* Material provided:

- - - - -

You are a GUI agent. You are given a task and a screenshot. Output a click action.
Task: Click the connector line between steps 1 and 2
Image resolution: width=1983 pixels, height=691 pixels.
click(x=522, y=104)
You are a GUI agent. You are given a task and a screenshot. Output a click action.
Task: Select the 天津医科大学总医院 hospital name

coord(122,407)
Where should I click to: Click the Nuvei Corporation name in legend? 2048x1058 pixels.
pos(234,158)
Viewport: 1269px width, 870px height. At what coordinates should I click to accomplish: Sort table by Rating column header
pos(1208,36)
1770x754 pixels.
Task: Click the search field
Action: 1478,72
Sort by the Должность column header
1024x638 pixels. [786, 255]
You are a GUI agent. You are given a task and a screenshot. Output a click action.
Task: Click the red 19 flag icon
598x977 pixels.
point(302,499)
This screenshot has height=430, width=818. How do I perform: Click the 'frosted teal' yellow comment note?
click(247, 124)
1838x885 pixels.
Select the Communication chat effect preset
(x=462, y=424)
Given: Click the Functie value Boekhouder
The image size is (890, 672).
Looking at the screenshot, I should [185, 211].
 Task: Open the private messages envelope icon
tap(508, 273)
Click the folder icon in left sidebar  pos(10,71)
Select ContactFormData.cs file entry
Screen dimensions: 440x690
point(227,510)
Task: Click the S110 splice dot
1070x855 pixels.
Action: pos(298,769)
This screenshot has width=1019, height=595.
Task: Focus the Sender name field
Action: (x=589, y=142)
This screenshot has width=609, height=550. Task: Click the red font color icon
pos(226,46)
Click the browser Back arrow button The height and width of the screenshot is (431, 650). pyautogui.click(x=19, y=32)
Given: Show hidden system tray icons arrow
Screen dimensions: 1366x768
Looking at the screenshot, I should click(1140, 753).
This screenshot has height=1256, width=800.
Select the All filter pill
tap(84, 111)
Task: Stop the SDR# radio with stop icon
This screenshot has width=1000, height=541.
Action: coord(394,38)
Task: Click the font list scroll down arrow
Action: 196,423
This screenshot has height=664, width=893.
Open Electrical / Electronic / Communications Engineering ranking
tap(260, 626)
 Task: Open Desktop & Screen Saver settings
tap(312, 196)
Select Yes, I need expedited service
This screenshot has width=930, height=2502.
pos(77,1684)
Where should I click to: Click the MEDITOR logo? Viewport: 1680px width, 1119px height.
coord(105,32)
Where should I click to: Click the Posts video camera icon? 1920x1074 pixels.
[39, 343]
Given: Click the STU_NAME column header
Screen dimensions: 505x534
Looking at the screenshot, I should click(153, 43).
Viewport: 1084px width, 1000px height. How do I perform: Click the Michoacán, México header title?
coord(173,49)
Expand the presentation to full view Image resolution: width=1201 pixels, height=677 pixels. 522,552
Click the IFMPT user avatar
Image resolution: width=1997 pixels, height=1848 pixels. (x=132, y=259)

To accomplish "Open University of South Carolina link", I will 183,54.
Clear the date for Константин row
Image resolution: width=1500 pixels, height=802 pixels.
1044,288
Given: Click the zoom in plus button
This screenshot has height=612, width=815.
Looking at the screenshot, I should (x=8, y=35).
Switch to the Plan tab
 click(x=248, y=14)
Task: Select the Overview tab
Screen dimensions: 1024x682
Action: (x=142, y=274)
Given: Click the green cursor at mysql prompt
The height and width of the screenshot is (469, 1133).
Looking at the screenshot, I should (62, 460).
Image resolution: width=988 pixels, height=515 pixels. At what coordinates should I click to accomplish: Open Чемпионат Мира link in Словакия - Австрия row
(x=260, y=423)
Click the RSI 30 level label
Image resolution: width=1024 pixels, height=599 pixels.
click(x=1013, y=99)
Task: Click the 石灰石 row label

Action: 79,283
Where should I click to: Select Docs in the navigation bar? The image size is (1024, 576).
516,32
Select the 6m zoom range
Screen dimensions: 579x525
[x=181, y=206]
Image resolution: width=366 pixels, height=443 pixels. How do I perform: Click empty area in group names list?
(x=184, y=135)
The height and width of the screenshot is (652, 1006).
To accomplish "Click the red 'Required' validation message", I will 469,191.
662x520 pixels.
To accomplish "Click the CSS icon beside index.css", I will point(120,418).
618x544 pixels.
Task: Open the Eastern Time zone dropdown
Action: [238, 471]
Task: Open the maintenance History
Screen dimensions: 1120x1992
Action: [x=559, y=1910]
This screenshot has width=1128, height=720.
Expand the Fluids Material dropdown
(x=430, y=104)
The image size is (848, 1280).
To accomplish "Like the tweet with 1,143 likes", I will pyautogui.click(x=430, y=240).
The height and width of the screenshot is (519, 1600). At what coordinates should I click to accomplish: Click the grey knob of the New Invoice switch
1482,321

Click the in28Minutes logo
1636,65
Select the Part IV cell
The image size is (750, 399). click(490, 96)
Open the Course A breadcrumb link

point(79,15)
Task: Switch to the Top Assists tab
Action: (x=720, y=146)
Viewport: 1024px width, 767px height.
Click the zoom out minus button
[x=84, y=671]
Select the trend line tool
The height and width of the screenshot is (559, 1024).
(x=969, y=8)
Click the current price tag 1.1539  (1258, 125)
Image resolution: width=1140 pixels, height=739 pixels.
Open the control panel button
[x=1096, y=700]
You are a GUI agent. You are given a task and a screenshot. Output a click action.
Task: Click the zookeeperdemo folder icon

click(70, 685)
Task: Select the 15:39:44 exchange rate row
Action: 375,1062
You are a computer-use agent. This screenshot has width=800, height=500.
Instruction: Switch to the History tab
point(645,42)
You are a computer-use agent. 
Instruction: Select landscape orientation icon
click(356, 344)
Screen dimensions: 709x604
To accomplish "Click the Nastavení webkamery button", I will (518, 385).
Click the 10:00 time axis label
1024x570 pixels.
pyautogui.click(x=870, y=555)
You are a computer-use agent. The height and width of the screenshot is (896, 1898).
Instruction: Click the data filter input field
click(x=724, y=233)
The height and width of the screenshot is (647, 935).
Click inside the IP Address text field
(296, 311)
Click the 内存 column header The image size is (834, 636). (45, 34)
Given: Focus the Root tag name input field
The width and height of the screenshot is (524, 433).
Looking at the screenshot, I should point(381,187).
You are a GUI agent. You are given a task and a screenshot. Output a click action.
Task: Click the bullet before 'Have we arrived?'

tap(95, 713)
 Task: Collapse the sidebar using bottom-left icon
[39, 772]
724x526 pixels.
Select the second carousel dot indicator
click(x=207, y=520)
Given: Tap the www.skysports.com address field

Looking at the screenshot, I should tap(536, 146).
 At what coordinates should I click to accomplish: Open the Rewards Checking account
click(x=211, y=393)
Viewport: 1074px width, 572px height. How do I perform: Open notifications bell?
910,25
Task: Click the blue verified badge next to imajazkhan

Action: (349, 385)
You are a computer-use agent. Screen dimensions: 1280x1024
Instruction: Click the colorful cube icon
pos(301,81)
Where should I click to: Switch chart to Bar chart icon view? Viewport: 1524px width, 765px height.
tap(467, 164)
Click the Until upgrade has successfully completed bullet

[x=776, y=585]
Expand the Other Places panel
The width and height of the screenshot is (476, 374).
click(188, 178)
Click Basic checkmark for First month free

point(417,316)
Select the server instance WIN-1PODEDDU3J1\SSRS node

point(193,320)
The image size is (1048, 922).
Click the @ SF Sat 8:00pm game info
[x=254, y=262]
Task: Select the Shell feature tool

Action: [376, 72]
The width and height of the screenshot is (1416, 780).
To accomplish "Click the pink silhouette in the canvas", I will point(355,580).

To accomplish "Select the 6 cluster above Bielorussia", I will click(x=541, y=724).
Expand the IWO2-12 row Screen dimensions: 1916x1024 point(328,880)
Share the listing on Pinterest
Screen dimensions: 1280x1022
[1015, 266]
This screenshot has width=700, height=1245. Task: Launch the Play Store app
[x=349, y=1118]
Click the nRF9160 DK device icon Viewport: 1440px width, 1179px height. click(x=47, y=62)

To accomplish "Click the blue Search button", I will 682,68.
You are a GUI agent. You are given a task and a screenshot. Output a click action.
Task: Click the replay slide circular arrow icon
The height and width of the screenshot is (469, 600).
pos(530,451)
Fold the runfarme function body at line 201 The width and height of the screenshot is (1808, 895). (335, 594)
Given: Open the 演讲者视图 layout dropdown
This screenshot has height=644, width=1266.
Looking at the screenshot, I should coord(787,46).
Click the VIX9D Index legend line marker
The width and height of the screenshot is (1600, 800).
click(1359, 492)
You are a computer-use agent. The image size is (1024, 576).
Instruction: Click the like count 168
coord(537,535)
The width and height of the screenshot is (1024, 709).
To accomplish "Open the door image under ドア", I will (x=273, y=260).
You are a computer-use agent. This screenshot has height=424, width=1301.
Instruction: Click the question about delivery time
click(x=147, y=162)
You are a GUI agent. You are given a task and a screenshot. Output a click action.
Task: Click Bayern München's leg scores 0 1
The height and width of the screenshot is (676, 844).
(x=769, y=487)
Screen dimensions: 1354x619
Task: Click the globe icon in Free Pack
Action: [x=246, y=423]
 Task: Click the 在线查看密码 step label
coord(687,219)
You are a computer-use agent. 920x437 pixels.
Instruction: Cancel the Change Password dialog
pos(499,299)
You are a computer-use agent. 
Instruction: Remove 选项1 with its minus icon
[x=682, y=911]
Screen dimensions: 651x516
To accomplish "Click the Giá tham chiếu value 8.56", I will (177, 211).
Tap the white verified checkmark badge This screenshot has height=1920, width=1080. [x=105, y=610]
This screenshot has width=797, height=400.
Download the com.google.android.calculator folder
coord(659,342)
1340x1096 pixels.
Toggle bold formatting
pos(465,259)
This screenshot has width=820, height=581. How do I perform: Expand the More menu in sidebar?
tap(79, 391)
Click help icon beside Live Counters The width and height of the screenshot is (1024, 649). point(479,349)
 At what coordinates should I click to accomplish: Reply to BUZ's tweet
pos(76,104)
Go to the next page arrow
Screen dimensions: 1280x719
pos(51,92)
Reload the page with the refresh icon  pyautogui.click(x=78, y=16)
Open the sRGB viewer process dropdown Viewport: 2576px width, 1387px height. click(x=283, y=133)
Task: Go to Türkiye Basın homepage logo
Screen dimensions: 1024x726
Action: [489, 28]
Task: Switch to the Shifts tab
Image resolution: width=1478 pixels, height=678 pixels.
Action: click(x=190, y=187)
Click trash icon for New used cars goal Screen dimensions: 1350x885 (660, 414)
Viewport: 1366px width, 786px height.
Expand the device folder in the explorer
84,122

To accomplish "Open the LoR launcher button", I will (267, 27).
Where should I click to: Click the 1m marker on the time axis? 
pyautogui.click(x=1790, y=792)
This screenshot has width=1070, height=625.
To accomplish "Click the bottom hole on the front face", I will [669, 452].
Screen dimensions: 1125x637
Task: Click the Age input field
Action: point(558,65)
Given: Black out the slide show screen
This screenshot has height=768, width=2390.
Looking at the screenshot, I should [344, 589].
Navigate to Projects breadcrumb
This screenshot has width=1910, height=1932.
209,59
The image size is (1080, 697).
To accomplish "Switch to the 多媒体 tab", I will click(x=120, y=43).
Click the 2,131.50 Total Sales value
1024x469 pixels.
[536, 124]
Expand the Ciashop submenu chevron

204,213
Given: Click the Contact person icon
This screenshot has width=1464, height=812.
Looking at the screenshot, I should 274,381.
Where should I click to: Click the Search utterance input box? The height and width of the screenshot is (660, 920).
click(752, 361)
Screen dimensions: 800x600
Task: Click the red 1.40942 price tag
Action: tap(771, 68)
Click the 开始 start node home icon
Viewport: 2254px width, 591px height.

- - - - -

* Prompt: Reproduce verbatim only the lines from the one holding "Download the com.google.android.calculator" through the end of the records.

* Solution to this problem:
Download the com.google.android.calculator folder
coord(659,342)
1340x1096 pixels.
Toggle bold formatting
pos(465,259)
This screenshot has width=820, height=581. How do I perform: Expand the More menu in sidebar?
tap(79, 391)
Click help icon beside Live Counters The width and height of the screenshot is (1024, 649). point(479,349)
 At what coordinates should I click to accomplish: Reply to BUZ's tweet
pos(76,104)
Go to the next page arrow
Screen dimensions: 1280x719
pos(51,92)
Reload the page with the refresh icon  pyautogui.click(x=78, y=16)
Open the sRGB viewer process dropdown Viewport: 2576px width, 1387px height. click(x=283, y=133)
Task: Go to Türkiye Basın homepage logo
Screen dimensions: 1024x726
Action: [489, 28]
Task: Switch to the Shifts tab
Image resolution: width=1478 pixels, height=678 pixels.
Action: click(x=190, y=187)
Click trash icon for New used cars goal Screen dimensions: 1350x885 (660, 414)
Viewport: 1366px width, 786px height.
Expand the device folder in the explorer
84,122

To accomplish "Open the LoR launcher button", I will (267, 27).
Where should I click to: Click the 1m marker on the time axis? 
pyautogui.click(x=1790, y=792)
This screenshot has width=1070, height=625.
To accomplish "Click the bottom hole on the front face", I will [669, 452].
Screen dimensions: 1125x637
Task: Click the Age input field
Action: point(558,65)
Given: Black out the slide show screen
This screenshot has height=768, width=2390.
Looking at the screenshot, I should [344, 589].
Navigate to Projects breadcrumb
This screenshot has width=1910, height=1932.
209,59
The image size is (1080, 697).
To accomplish "Switch to the 多媒体 tab", I will click(x=120, y=43).
Click the 2,131.50 Total Sales value
1024x469 pixels.
[536, 124]
Expand the Ciashop submenu chevron

204,213
Given: Click the Contact person icon
This screenshot has width=1464, height=812.
Looking at the screenshot, I should 274,381.
Where should I click to: Click the Search utterance input box? The height and width of the screenshot is (660, 920).
click(752, 361)
Screen dimensions: 800x600
Task: Click the red 1.40942 price tag
Action: tap(771, 68)
Click the 开始 start node home icon
Viewport: 2254px width, 591px height.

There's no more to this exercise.